Though the amount of chromium carbide particles contained may be properly selected depending on the required coating properties, it is preferably within a range of 30% to 90% by volume to a portion of the thermal spray coating excluding pores. When the amount of chromium carbide particles is less than 30% by volume, there are larger percentages of a Ni-Cr alloy (or a Ni-Cr alloy and Ni), causing adhesive wear and thus resulting in larger wear of the mating member. On the other hand, when the amount of chromium carbide particles exceeds 90% by volume, there is a few binder component of a Ni-Cr alloy (or a Ni-Cr alloy and Ni), and therefore many chromium carbide particles debond from the thermal spray coating, causing abrasive wear and thus resulting in more wear of the mating member. The more preferred amount of the chromium carbide particles is 30% to 80% by volume.

(c) Properties

It is necessary that the first thermal spray coating has an average pore diameter of 10 µm or less and a porosity of 8% or less by volume per the entire thermal spray coating. When the average diameter of pores exceeds 10 µm, or when the porosity exceeds 8% by volume, pores function as sites, at which chromium carbide particles debond from the coating, during sliding. The average pore diameter is preferably 5 µm or less, and the porosity is preferably 4% or less by volume. Particularly when a nitriding treatment is conducted after the formation of the thermal spray coating, the porosity of the thermal spray coating is preferably 1.5% or less by volume, to prevent a brittle nitride layer (so-called white layer) from being formed on a substrate surface in contact with the thermal spray coating, which leads to decrease in the adhesion of the thermal spray coating.
Because the first thermal spray coating has a homogeneous microstructure as shown in the scanning electron photomicrographs (× 1000) of Figs. 5 and 9, its hardness is also uniform. The thermal spray coating having uniform microstructure and hardness has such an excellent wear resistance that it can suppress the wear of the cylinder liner. The hardness of the thermal spray coating is expressed by Vickers hardness according to JIS Z 2244. The average hardness of the thermal spray coating measured at 20 randomly selected points under a load of 100 g is preferably 700 Hv0.1 or more, with its standard deviation of less than 200 Hv0.1. The average hardness of the thermal spray coating is more preferably 800 to 1000 Hv0.1, with its standard deviation of less than 150 Hv0.1, further preferably less than 100 Hv0.1.

(2) Second thermal spray coating

The second thermal spray coating comprises a first phase having chromium carbide particles dispersed in a matrix metal composed of a Ni-Cr alloy or a Ni-Cr alloy and Ni, and a second phase composed of at least one metal selected from the group consisting of Fe, Mo, Ni, Co, Cr and Cu or an alloy containing the metal, the first phase existing more than the second phase.

(a) First phase

The first phase may have the same composition as that of the first thermal spray coating. Namely, the first phase comprises chromium carbide particles dispersed in a matrix metal of a Ni-Cr alloy or a Ni-Cr alloy and Ni. The content of the chromium carbide particles in the first phase is preferably 30% to 90% by volume, more preferably 30% to 80% by volume, like the first thermal spray coating.

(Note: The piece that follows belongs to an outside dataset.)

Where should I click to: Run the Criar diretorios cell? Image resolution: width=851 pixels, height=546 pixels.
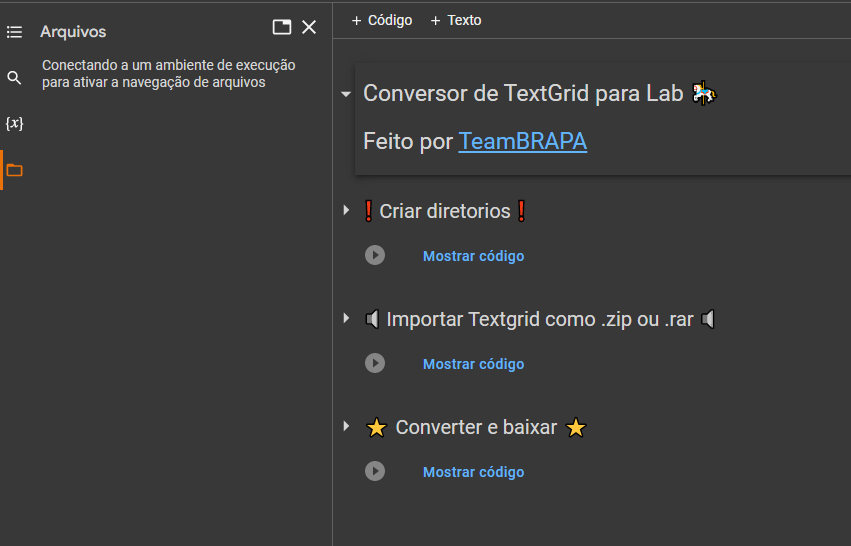[x=375, y=255]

(b) Metal or alloy in second phase

Metals or alloys in the second phase are preferably Fe, Mo, Ni, Co, Cr, Cu, a Ni-Cr alloy, a Ni-Al alloy, a Fe-Cr-Ni-Mo-Co alloy, a Cu-Al alloy, a Co-Mo-Cr alloy, etc. Powders of Fe, Mo, Ni, Co, Cr, Cu or alloys thereof are softened and strongly adhered to the first phase when thermally sprayed by a HVOF method or a HVAF method. Accordingly, the metal or alloy powder in the second phase function as a binder for the composite powder, thereby increasing the bonding strength of thermally sprayed powders.

(c) Ratio of first phase to second phase

The area ratio of the first phase occupying the second thermal spray coating is preferably 60% to 95%, more preferably 70% to 90%, per the area (100%) of a portion of the thermal spray coating excluding pores (first phase + second phase).

(d) Properties

Though not restrictive, the second thermal spray coating may have the same microstructure and properties as those of the first thermal spray coating. Namely, the second thermal spray coating preferably has an average pore diameter of 10 µm or less and porosity of 8% or less by volume per the entire thermal spray coating. The average pore diameter is more preferably 5 µm or less, and the porosity is more preferably 4% or less by volume. Particularly when a nitriding treatment is conducted after the formation of the thermal spray coating, the porosity of the thermal spray coating is preferably 1.5% or less by volume, to prevent a brittle nitride layer from being formed on a substrate surface in contact with the thermal spray coating, which leads to decrease in the adhesion of the thermal spray coating.

(3) Other components

Because ceramic powders such as WC, etc. have high melting points and high hardness, they may be added to improve wear resistance. The ceramic powders may be added to any of the first and second thermal spray coatings. In the case of the second thermal spray coating, the ceramic powders may be added to any of the first and second phases.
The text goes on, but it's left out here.